Could it have been a just a visit to a sea cave/cavern opening, or maybe even an open air-filled cave at the surface with water beneath?

Anyways, it was definitely an interesting read. Just looking at the two profiles of Case #2 and #3 is enough to give me shivers...
 
I'm not a CCR diver, so it may be obvious, but I was confused about the configuration of the gas supply for Case #3. It seems he had two 3l tanks, one of which is referred to as the "main" tank and the other as "diluent", although both of them contained gas mixtures with ~20% O2 (the "main" tank trimix and the "diluent" tank heliox).

After the accident, the "main" tank showed 0 bar pressure. The report states that he realised the "main" tank had dropped to 0 bar at a 10m deco stop and tried to switch to a "secondary" oxygen tank. He was unable to do this and it seems he lost buoyancy in the attempt and sunk to ~33m.

He also had 2 bail-out tanks, both with plenty of gas.

Does this make sense? I thought a CCR would have one tank with a high percentage of O2 and another with the diluent gas, but according to the report both tanks had mixtures with ~20% O2.

Maybe a CCR diver could interpret this report a bit more clearly.
 
I'm not a CCR diver, so it may be obvious, but I was confused about the configuration of the gas supply for Case #3. It seems he had two 3l tanks, one of which is referred to as the "main" tank and the other as "diluent", although both of them contained gas mixtures with ~20% O2 (the "main" tank trimix and the "diluent" tank heliox).

After the accident, the "main" tank showed 0 bar pressure. The report states that he realised the "main" tank had dropped to 0 bar at a 10m deco stop and tried to switch to a "secondary" oxygen tank. He was unable to do this and it seems he lost buoyancy in the attempt and sunk to ~33m.

He also had 2 bail-out tanks, both with plenty of gas.

Does this make sense? I thought a CCR would have one tank with a high percentage of O2 and another with the diluent gas, but according to the report both tanks had mixtures with ~20% O2.
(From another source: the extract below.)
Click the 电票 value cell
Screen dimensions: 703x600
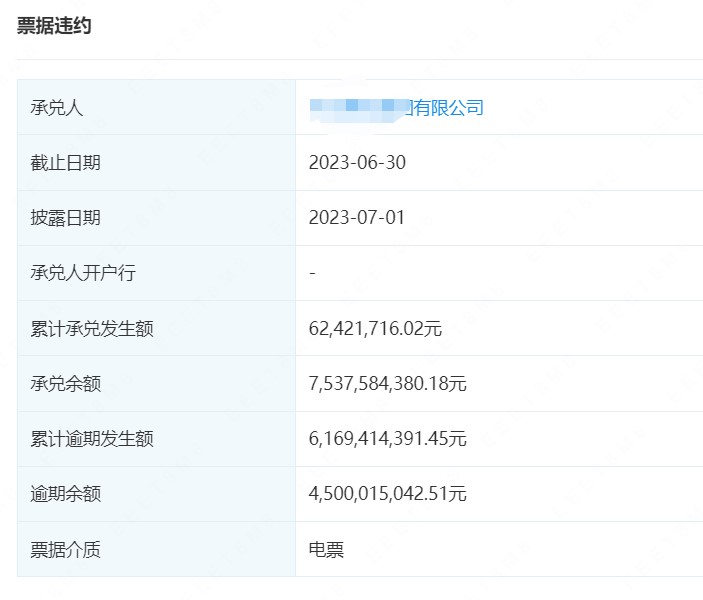327,549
Maybe a CCR diver could interpret this report a bit more clearly.
it doesn't make sense.
 
It is astonishing to me how difficult it is to persuade the authorities to examine the black box data in scuba diving fatality investigations. The Rob Stewart case is a prime example. NEDU never examined the CCR's black box data, the US Coast Guard had to be forced to download the data - and then they misinterpreted it, and the Medical Examiner never looked at it. The result? Seven years of litigation over the cause of death, which was incorrectly attributed to hypoxia.

I can also tick off a list of cases where the dive computer was removed from the diver and the scene, without any thorough examination of the data ever taking place: Mills, Skiles, Barrett, Robles, etc.